"And so there is!" said Leonard, and crossed himself.

"That means nobody is to use them but you, I trow," said Betty, rather crossly.

The priest's cheek coloured high. "I will use them this instant," said he. "I will revive my drooping children, as they have revived me." And he caught up a watering pot with ardour.

"What, with the sun hot upon 'em?" screamed Betty. "Well, saving your presence, you are a simple man."

"Why, good Betty, 'tis the sun that makes them faint," objected the priest, timidly, and with the utmost humility of manner, though Betty's tone would have irritated a smaller mind.

"Well, well," said she, softening; "but ye see it never rains with a hot sun, and the flowers they know that, and look to be watered after Nature, or else they take it amiss.
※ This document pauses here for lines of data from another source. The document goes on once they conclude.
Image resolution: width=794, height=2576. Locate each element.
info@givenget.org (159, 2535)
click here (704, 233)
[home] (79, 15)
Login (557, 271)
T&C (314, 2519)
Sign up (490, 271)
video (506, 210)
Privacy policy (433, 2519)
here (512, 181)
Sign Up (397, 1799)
You, and all your sort, sir, you think to be stronger than nature; you do fast and pray all day, and won't look a woman in the face like other men; and now you wants to water the very flowers at noon."
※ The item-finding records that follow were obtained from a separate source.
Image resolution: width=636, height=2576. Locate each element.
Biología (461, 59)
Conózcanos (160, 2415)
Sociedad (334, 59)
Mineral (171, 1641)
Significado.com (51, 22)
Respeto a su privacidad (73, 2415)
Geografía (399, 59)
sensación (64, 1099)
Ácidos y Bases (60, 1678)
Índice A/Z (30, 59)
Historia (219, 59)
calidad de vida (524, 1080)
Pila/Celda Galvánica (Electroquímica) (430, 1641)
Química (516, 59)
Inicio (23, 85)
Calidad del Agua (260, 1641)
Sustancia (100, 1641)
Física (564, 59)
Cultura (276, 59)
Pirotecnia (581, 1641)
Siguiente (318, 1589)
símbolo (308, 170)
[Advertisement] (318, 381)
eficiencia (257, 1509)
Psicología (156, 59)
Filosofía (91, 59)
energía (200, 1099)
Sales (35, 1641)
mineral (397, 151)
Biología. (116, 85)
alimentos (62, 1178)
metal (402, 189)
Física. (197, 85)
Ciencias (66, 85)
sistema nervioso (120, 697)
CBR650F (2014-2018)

"Betty," said Leonard, smiling, "I yield to thy superior wisdom, and I will water them at morn and eve. In truth we have all much to learn: let us try and teach one another as kindly as we can."

"I wish you'd teach me to be as humble as you be," blurted out Betty, with something very like a sob: "and more respectful to my betters," added she, angrily.

Watering the flowers she had given him became a solace and a delight to the solitary priest: he always watered them with his own hands and felt quite paternal over them.

One evening Mrs. Gaunt rode by with Griffith and saw him watering them. His tall figure, graceful, though inclined to stoop, bent over them with feminine delicacy, and the simple act, which would have been nothing in vulgar hands, seemed to Mrs. Gaunt so earnest, tender, and delicate in him, that her eyes filled, and she murmured, "Poor Brother Leonard."